One Year of Melberryy

YOYOYOYO.

I think this post is a bit cheeky, celebrating having a blog for a year this month when I've posted like two times since November. But still, any chance for a celebration eh.

Yeah it's been a rocky few months on this corner of the internet. And I know a lot of people are struggling with this year so far, how is it only February? I genuinely think January lasted about 3 years. But I am ready to dust off the cobwebs and start a fresh in the new Melberryy year.



 So I thought I'd write a little post about my past year, not even in the usual 'Things I learnt in my first year of blogging' way, but more what I've learnt in the last year. So here we go;




1. You can meet wonderful people all the time, in every way.
I feel like in the last 12 months I've really started putting some effort into meeting new people. Whether that's through work, online or even just mutual friends. As I write this post I've just been reminded by Gwennan that today marks the 6 months since #BloggerPitP, golly whizz. And I still talk to the wonderful girls most days, whether it's about slugs, boys or blogging problems we have genuinely covered all grounds. Without my pathetic attempt at a blog I would never have met these gals and I wouldn't be able to force them to listen to my problems. I think it's so important to have a range of friends in different circles, means you don't have to be moaning to the same people all the time.

2. If you actually want something, chances are you can get it
Sorry, this is so cringe. But basically 8 months ago I was desperately searching to move up to London, get a job in TV and stand on my own two feet (How I wish I could go back to this stage now but alas, that's the next point). After about 5/6 months of constantly applying for every job I could find, going up to London most weeks for an interview and wanting to give up about 500000 times... I finally got it. And it's not just that, I'm on my way to becoming a more confident person, I've lost almost a stone in the last couple of months (one positive to night shifts) and I'm finally beginning to believe in who I am. If you really wanted something you can just get off your bum and do it yourself. I found a quote a couple of weeks ago that kinda *spoke* to me... 'You are far too smart to be the only thing standing in your way' and yeah, I really kinda like it.

3. The grass is always greener. 
Remember that last point, where I was moaning about being stuck on an island dreaming about moving away by myself. Yeah, ignore that. Man, I wish I could go back to those days now. Moaning at my Mum for making me pay rent, which is A LOT less than I'm paying now, for free food, a car, and not having to work every hour possible? Where my card didn't get declined in Iceland multiple times because the woman refused to accept that there was no money on it and insisted it was the machine? Yeah take me back please. I know that right now this is mainly because I haven't been home since Christmas and I miss Jack more than life itself. If I was to move back home tomorrow I would feel completely the same about London life. The grass is always greener and you should try and enjoy life wherever you're at right now.

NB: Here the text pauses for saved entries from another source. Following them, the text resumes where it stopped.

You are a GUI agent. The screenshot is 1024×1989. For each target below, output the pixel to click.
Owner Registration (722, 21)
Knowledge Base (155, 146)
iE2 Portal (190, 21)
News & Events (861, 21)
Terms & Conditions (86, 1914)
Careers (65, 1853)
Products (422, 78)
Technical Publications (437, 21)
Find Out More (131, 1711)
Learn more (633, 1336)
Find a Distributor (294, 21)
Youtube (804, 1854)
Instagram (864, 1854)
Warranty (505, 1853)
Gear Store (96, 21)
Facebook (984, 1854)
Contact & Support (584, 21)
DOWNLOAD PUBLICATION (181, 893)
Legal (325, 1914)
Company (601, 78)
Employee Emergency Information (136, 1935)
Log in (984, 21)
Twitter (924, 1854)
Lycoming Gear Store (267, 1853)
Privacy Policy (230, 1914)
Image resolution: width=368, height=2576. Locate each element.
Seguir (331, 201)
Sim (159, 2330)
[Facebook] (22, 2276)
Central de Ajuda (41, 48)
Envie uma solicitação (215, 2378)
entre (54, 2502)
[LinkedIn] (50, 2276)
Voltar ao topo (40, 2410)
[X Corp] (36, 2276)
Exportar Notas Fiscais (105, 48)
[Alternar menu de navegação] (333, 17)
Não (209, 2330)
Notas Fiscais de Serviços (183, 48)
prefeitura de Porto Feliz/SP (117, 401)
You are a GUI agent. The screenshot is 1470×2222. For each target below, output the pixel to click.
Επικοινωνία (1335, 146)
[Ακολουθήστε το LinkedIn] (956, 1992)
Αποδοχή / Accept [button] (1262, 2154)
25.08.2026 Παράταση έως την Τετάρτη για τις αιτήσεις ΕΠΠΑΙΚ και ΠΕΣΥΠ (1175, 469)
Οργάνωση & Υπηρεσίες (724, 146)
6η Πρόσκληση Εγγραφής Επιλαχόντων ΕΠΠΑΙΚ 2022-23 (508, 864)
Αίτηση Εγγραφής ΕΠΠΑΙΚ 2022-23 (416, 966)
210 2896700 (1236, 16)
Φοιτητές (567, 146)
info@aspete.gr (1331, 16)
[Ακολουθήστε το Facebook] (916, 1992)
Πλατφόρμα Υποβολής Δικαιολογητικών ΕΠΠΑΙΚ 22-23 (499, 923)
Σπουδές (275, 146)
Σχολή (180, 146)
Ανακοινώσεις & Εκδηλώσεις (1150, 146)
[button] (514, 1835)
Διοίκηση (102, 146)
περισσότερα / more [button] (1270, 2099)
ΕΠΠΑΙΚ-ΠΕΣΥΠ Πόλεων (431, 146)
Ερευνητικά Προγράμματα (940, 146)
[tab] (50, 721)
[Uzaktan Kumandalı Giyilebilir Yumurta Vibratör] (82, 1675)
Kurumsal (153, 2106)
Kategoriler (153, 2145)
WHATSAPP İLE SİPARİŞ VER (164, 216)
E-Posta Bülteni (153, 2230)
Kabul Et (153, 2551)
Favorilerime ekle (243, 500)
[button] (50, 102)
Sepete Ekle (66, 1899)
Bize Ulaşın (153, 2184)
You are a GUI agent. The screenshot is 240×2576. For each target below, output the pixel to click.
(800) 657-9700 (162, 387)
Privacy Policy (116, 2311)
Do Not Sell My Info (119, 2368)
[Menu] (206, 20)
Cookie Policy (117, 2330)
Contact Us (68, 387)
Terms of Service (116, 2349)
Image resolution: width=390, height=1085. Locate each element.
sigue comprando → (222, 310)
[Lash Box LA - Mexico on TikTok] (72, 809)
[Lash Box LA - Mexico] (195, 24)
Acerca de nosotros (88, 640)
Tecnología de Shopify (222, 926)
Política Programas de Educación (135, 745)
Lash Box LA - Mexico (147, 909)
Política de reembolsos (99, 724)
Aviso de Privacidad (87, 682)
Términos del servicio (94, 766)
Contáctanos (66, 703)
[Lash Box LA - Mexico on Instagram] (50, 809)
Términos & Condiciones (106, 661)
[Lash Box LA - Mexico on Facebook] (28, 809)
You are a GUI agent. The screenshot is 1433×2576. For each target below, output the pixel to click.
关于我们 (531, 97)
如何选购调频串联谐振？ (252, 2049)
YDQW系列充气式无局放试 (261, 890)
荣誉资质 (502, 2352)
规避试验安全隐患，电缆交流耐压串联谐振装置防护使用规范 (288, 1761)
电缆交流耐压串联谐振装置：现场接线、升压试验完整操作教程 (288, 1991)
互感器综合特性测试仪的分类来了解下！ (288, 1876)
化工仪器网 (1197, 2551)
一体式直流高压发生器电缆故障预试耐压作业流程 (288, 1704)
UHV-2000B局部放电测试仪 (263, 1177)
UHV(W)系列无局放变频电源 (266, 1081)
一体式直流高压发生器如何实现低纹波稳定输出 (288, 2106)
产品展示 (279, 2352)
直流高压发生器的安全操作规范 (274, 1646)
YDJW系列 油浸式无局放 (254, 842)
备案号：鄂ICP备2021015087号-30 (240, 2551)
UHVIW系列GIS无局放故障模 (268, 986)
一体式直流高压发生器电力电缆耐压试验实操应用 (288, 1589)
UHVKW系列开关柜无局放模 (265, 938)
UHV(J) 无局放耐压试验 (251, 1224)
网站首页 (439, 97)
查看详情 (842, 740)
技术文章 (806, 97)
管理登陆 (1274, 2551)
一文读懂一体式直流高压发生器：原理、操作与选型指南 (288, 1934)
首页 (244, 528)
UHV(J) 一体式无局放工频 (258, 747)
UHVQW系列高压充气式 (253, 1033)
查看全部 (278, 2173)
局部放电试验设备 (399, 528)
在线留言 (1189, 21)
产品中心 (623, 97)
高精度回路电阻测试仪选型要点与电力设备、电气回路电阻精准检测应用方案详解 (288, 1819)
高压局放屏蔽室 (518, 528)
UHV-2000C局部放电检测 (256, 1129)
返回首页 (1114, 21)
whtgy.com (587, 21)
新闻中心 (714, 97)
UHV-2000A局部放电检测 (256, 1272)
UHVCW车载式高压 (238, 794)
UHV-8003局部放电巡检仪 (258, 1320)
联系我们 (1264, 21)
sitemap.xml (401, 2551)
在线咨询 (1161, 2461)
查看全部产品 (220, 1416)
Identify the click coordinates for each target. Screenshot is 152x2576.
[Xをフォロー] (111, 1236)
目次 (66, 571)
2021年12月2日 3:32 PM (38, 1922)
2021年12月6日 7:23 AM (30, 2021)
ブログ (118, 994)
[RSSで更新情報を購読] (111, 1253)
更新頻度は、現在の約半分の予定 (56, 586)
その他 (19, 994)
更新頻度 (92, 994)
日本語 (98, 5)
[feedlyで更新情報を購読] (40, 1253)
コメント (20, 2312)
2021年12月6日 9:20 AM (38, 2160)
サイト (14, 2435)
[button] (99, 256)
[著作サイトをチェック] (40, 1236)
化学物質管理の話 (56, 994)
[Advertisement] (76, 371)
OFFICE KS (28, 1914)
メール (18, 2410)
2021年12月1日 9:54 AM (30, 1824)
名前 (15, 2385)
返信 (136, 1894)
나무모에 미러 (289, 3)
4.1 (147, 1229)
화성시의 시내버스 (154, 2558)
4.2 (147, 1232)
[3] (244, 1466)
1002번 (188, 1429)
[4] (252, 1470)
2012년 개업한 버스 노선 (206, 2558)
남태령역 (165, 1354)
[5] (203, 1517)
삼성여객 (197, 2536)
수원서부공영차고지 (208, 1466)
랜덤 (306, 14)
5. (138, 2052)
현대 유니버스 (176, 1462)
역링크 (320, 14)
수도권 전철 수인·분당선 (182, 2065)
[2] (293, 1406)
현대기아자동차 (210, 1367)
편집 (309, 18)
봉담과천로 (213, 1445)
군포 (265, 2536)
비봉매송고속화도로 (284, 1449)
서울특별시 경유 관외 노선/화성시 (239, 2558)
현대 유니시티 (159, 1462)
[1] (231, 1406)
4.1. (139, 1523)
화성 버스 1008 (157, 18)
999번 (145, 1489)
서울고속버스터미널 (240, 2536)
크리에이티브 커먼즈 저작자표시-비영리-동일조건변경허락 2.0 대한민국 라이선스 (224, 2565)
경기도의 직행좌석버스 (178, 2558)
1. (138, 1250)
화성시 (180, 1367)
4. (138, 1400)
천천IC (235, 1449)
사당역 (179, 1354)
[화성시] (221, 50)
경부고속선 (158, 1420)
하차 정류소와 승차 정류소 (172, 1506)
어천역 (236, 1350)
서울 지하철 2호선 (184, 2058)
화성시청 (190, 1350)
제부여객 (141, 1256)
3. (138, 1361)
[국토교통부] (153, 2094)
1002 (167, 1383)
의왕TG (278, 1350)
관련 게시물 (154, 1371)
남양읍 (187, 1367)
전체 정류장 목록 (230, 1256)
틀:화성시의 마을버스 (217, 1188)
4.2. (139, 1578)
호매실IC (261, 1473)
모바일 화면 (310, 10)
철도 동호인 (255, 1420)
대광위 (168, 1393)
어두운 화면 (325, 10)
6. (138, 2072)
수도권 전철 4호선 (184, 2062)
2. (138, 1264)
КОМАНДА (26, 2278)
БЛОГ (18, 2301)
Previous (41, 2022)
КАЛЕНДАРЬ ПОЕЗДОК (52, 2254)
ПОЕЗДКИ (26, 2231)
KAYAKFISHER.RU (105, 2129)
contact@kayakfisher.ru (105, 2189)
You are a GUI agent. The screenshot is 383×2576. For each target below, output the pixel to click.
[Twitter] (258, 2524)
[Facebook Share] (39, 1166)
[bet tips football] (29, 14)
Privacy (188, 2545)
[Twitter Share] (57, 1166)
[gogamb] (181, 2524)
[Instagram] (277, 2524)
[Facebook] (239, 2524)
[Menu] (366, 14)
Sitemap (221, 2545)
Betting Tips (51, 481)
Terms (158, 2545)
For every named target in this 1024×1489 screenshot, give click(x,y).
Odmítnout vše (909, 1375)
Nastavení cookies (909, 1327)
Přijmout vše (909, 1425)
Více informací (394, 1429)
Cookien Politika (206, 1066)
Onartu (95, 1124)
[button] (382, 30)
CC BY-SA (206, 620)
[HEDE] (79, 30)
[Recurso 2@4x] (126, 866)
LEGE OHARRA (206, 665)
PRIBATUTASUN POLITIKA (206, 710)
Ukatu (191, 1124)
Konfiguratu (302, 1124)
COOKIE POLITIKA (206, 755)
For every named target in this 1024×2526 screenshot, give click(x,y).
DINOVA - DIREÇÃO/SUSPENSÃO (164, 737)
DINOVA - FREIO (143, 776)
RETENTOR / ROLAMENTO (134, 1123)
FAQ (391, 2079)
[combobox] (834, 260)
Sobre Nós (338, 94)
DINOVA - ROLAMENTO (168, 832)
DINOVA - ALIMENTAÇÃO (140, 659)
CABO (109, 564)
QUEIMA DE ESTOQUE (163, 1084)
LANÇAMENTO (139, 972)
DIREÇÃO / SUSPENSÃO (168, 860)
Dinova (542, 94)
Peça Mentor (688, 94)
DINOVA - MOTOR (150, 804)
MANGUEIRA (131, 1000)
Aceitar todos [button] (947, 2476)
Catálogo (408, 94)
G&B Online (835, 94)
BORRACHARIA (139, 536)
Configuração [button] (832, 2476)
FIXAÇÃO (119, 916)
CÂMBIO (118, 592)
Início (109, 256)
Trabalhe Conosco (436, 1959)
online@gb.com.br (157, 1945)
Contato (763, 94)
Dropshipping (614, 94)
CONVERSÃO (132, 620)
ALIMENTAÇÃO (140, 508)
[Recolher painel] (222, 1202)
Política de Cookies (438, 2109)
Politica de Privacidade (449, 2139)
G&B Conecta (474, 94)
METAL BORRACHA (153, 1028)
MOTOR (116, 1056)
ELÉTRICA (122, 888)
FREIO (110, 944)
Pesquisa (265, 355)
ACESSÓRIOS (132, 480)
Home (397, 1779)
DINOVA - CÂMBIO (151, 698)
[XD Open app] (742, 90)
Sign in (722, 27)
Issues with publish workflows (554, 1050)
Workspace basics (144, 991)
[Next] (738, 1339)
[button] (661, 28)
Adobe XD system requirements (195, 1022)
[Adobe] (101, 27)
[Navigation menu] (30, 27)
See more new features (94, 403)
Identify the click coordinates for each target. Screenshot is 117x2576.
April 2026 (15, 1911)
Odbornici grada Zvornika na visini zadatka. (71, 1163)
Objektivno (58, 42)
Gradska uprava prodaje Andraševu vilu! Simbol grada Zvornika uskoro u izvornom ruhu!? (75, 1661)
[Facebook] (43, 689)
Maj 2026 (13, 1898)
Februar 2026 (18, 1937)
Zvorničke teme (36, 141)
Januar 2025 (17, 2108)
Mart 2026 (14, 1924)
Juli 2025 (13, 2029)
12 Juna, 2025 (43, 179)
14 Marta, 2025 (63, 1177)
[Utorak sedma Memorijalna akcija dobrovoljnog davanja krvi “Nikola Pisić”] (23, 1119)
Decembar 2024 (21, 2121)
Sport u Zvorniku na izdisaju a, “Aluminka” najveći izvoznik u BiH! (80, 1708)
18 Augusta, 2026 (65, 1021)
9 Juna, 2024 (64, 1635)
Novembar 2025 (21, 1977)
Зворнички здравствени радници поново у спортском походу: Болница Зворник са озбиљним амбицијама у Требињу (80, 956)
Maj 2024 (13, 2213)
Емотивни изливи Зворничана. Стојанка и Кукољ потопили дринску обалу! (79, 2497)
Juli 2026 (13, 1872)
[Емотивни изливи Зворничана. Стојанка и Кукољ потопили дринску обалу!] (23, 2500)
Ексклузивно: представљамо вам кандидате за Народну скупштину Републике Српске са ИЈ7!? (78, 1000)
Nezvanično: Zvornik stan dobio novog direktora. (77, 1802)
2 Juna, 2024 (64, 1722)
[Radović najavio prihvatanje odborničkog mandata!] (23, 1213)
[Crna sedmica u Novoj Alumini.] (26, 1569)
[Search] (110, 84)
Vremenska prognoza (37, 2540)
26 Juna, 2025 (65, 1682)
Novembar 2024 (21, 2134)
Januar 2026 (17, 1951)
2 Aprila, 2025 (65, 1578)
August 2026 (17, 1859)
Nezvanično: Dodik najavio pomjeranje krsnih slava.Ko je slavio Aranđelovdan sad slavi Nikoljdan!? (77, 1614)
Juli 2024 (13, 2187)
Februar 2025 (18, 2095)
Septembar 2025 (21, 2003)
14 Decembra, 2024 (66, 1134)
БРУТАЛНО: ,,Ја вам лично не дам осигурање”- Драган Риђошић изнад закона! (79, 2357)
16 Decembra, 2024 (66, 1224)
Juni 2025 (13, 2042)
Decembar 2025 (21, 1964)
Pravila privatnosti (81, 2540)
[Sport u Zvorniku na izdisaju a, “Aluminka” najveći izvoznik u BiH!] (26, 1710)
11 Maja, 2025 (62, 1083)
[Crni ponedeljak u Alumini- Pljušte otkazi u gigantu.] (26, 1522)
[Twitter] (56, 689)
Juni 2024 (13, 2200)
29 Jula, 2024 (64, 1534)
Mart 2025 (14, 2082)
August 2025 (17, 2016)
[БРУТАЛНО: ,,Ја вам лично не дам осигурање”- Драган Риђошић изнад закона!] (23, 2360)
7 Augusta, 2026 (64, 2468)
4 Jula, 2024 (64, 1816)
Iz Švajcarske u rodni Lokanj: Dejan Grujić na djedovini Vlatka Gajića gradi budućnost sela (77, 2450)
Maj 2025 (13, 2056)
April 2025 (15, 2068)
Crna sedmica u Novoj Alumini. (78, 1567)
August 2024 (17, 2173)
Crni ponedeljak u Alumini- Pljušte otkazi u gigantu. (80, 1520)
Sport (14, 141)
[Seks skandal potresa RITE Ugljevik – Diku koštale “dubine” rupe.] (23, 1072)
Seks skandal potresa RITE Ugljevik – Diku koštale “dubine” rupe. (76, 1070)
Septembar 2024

4. It's important to look after yourself, and STOP
I'm one of those people that just says yes to everything. Whilst this sounds great, in reality it can be highly stressful. I normally fill up my weekends, or days of my night shifts with seeing different people, making sure I utilise every second I can. I don't like sitting around thinking I could be seeing a friend, a date or a family member. And that's fine. But sometimes, you need to stop, take a breathe and look after yourself. Put Netflix (I've recently got it and I am addicted... to watching TV shows I've already soon) on, make a cake and eat yourself fully. Also, on that note, yesterday I ate 13 Yorkshire Puddings and I am proud and think it's a feat that needs to be celebrated. Or it's OK to go to the gym and beat out your stress, or buy yourself some daffodils because they look cute in your room. *tedious link to picture*

5. You will learn who will be there for you when you need it most
Think this is self explanatory but it's easy to think that you don't have any friends around you or that everyone lives across all corners of the world - but distance is no matter. One of my best friends moved to Australia this year and I still know that if I have any problems I could message her and she would always have my back... though at a terrible time of day. ;)

This accidentally turned into some sort of motivational post but I feel like this year I really am starting to like myself. And it's good.

So bring on another year of Melberryy fun and games! It's my blogs birthday on the 22nd so be sure to celebrate... though actually my blogs gonna be offline for two days as Payday doesn't line up at all well with 'GoDaddy takes money out of my account for my domain' day... don't miss me too much.